**TASK DIRECTIONS**
From the records below, copy each line that has the word "click" in it.

======== DATA UNDER STUDY ========

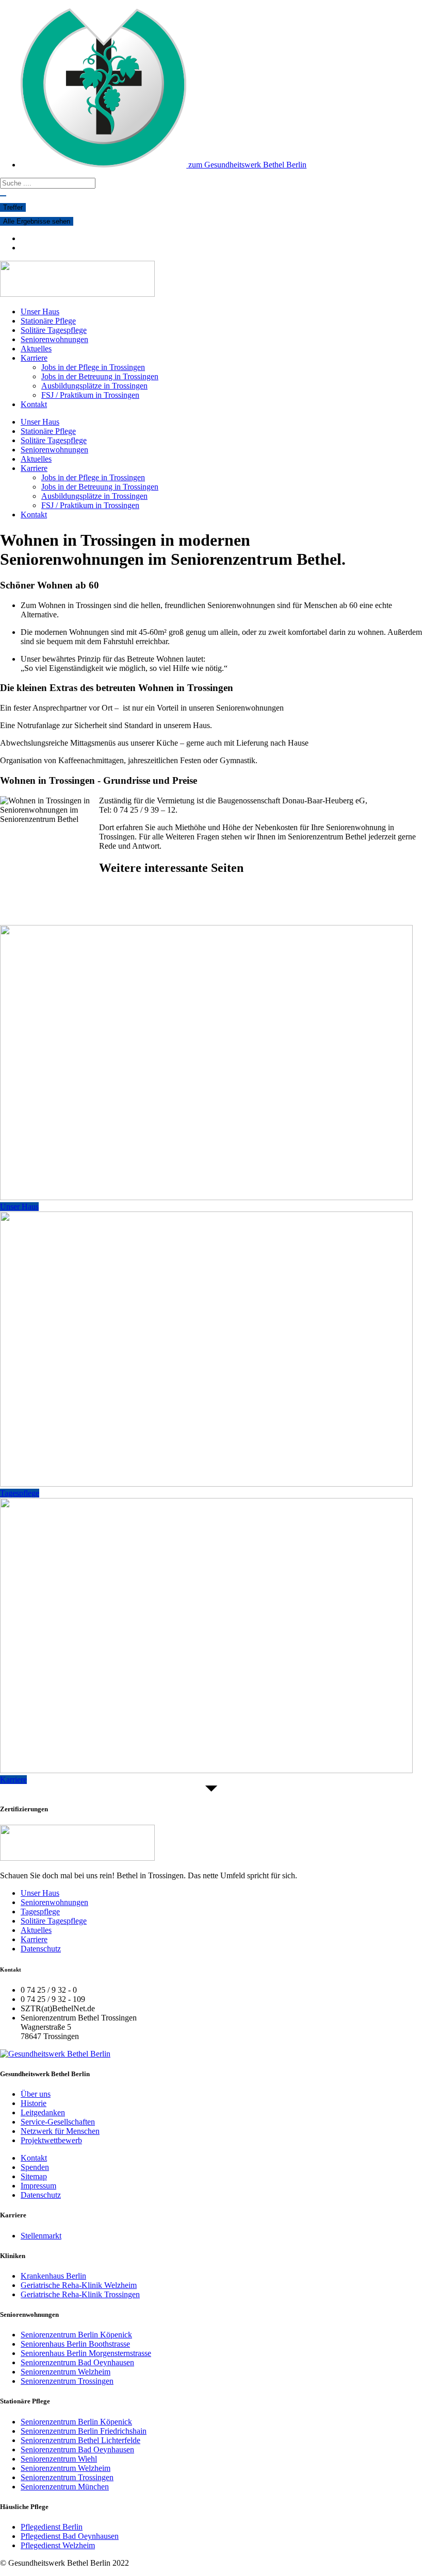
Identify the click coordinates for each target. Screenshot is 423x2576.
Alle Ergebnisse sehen (36, 221)
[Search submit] (3, 195)
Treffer (13, 207)
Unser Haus (40, 311)
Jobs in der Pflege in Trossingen (93, 367)
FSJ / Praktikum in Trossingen (90, 395)
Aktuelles (36, 348)
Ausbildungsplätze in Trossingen (94, 385)
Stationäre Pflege (48, 320)
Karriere (34, 357)
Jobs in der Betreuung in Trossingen (99, 376)
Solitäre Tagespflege (54, 330)
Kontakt (34, 404)
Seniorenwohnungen (54, 339)
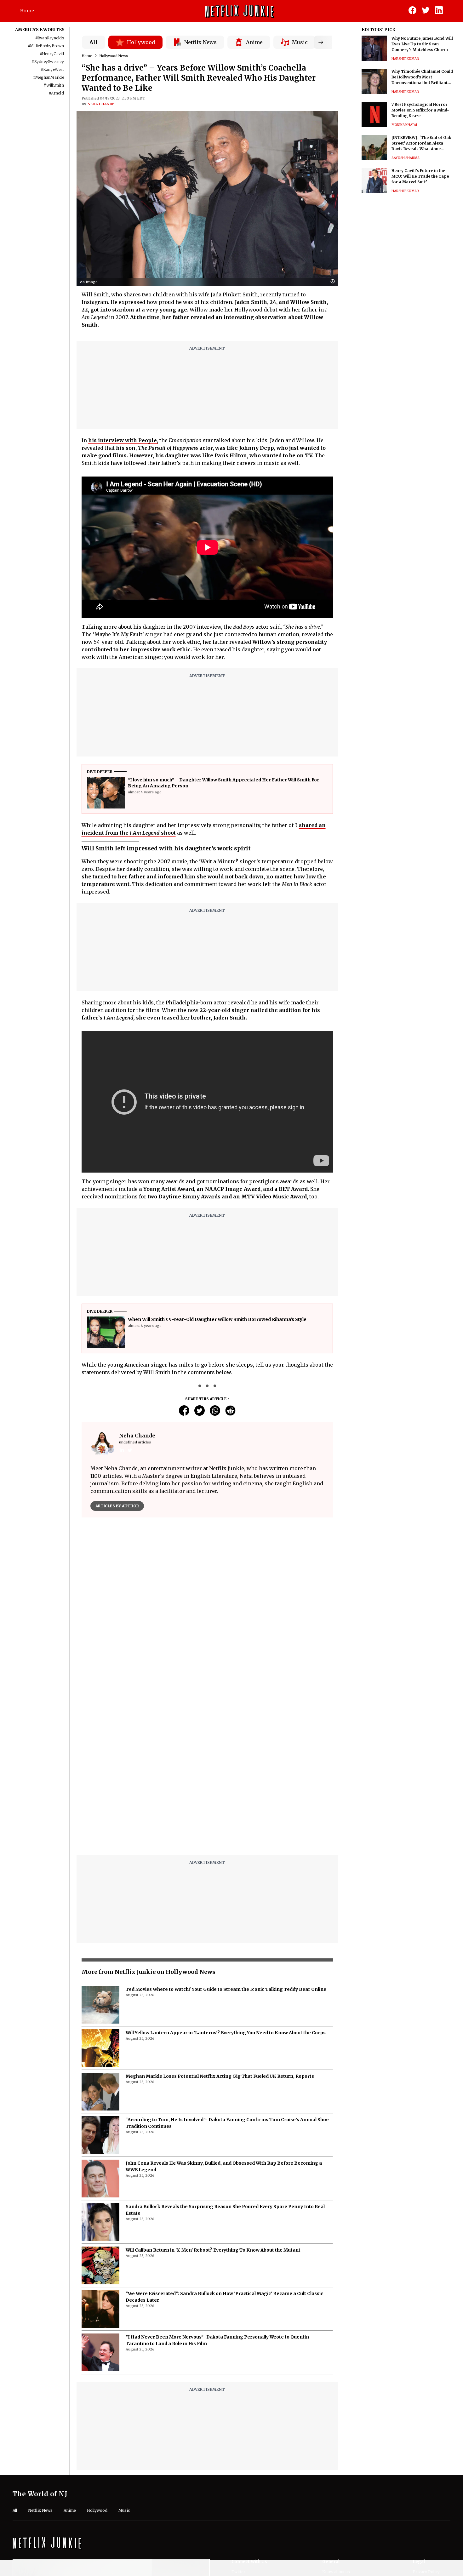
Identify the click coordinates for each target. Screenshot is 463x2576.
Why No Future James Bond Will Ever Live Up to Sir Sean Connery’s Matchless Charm (422, 44)
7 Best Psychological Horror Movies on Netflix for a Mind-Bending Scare (420, 110)
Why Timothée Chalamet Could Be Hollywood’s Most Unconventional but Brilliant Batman (422, 77)
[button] (334, 281)
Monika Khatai (404, 125)
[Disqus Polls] (207, 1601)
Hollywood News (113, 56)
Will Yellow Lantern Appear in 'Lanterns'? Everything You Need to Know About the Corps (226, 2033)
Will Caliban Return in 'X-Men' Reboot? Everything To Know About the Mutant (213, 2250)
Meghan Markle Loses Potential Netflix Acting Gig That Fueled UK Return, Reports (220, 2076)
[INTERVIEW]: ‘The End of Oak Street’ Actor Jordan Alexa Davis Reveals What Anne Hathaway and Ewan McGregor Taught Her (423, 143)
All (93, 42)
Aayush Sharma (406, 158)
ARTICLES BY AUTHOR (117, 1506)
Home (27, 11)
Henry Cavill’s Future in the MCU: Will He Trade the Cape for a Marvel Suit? (420, 176)
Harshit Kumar (405, 59)
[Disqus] (207, 1770)
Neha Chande (101, 104)
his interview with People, (123, 440)
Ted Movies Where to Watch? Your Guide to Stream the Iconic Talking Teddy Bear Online (226, 1989)
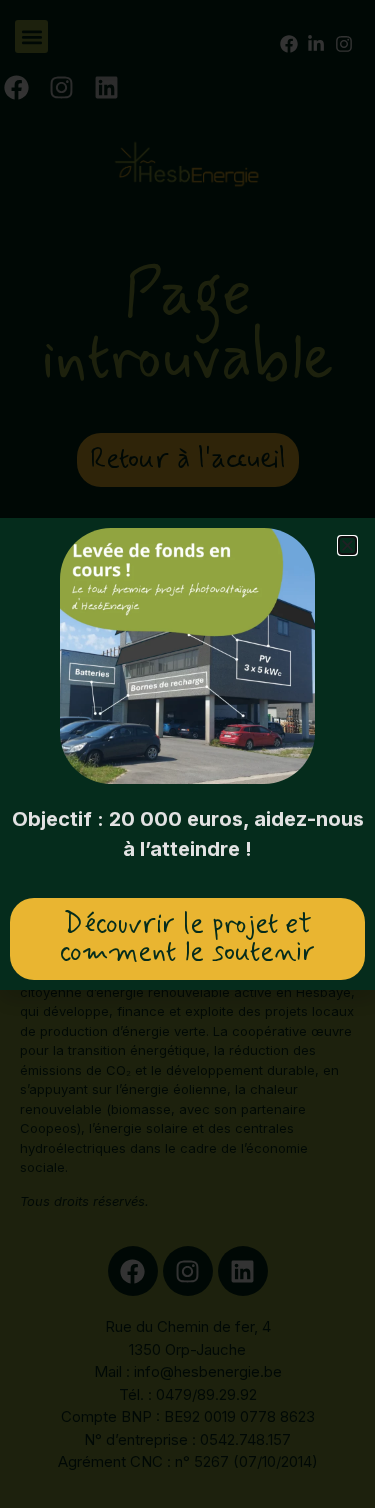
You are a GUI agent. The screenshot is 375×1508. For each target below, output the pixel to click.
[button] (347, 545)
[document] (187, 754)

========

**WRITTEN SOLUTION**
Identify the click coordinates for each target. Screenshot is 423x2576.
Identify the click coordinates for each target. Screenshot is 463x2576.
You are a GUI agent. The screenshot is 375×1508. For each target below, output the pixel to click.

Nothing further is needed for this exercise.